A segno solo un “colpo” su 1,1 milioni
Spaventarsi non serve. Secondo i dati di AbiLab, il consorzio dell’Associazione bancaria italiana che studia la sicurezza delle transazioni informatiche, la sicurezza continua a crescere. Nel 2013 gli italiani hanno realizzato con l’internet banking oltre 1,1 miliardi di transazioni, 873 milioni la clientela retail (+18,4% sul 2012) e 281 milioni quella corporate. D’altronde dal 2011 è aumentato di un quarto il numero di istituti che offrono servizi di web banking anche sul canale mobile. I numeri derivano da un’indagine sul 2013 alla quale hanno partecipato 25 organizzazioni bancarie, per un totale di 153 istituti rappresentativi del 77% dei dipendenti del settore. Fatte 100 le frodi tentate, più del 90% sono bloccate dalla banca che si accorge che non è stato cliente a volere la transazione. Il dato cala all’80% per i clienti aziendali, dove è più difficile accorgersi di beneficiari sospetti. Il 10% sono per i clienti retail le perdite nette sul totale delle frodi tentate, il 14% per il corporate. Solo un caso su un milione e centomila accessi di clienti retail porta a segno la frode, cioé causa un danno economico reale, quando il denaro non viene bloccato o recuperato.

Il varco per le frodi è il pc degli utenti
Il furto dei dati dei clienti avviene sempre e solo dai pc dell’utente: nel 2013 non ci sono stati casi di sottrazione delle credenziali da device mobili (cellulare, tablet o palmare). Sul canale mobile solo in un caso è stata segnalata un’app clonata: qui la sicurezza quasi totale è garantita dalla funzione di controllo degli app store. Se il phishing “funziona” sempre meno, quando scatta rende di più ai criminali. Ora la nuova frontiera è il “man in the browser”, versione 2.0 di quel “man in the middle” (l’uomo in mezzo) che fu usato come meccanismo del film “La stangata”. La truffa è realizzata con virus o malware e crimeware, “software patogeni” distribuiti in rete che finiscono sui computer di clienti bancari o postali che hanno inavvertitamente scaricato file o aperto link “infetti”.

Cosa fanno le banche e BancoPosta
Intanto banche e BancoPosta continuano ad aumentare i sistemi di sicurezza, sia per le contromisure fisiche (“chiavette” token) che per quelle virtuali, come anche la formazione ai dipendenti. Altro fronte caldissimo è la comunicazione ai clienti, per aumentarne la consapevolezza, spingerli a dotarsi di misure di sicurezza adeguate e illustrare le procedure corrette da seguire.
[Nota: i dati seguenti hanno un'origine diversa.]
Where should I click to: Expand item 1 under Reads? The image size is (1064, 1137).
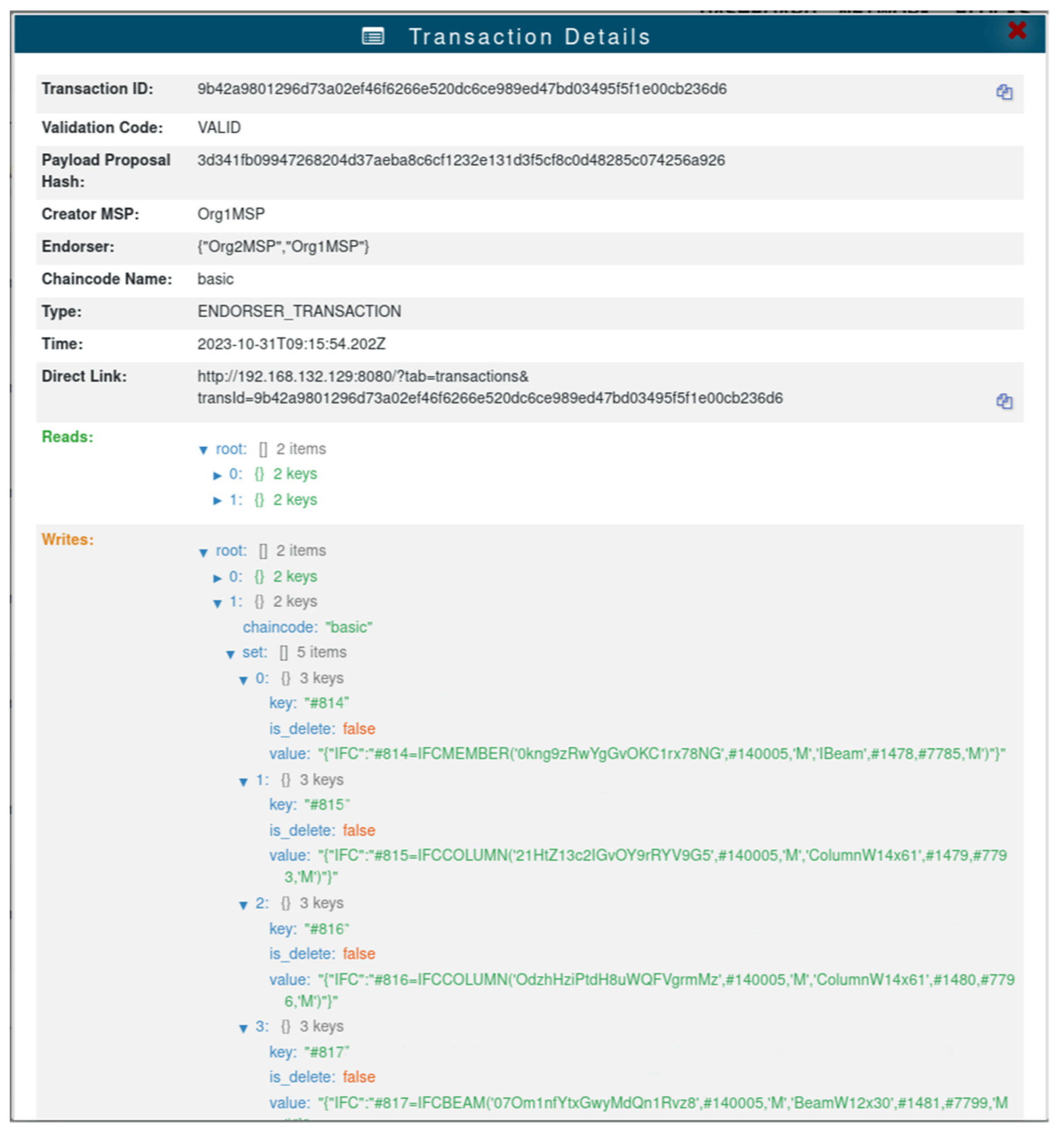coord(218,501)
Su questo e altri temi Plus24 ha condotto un’indagine tra alcuni grandi operatori i cui contenuti sono pubblicati nell’articolo che segue.

La sicurezza delle carte
Sul fronte delle carte, invece, uscirà a fine mese la rilevazione annuale del Tesoro sulle frodi su mezzi di pagamento elettronici. I dati indicano una continuità nel trend del 2012. Il continuo aumento degli acquisti online porta con sé un aumento dei tentativi di frode, sebbene per importi medi inferiori ai casi di carte rubate o contraffatte. I pagamenti, in particolare su siti italiani, sono sicuri. La buona regola è comunque sempre quella di sincerarsi dell’identità dell’esercente e della sua affidabilità e monitorare costantemente i propri estratti conto.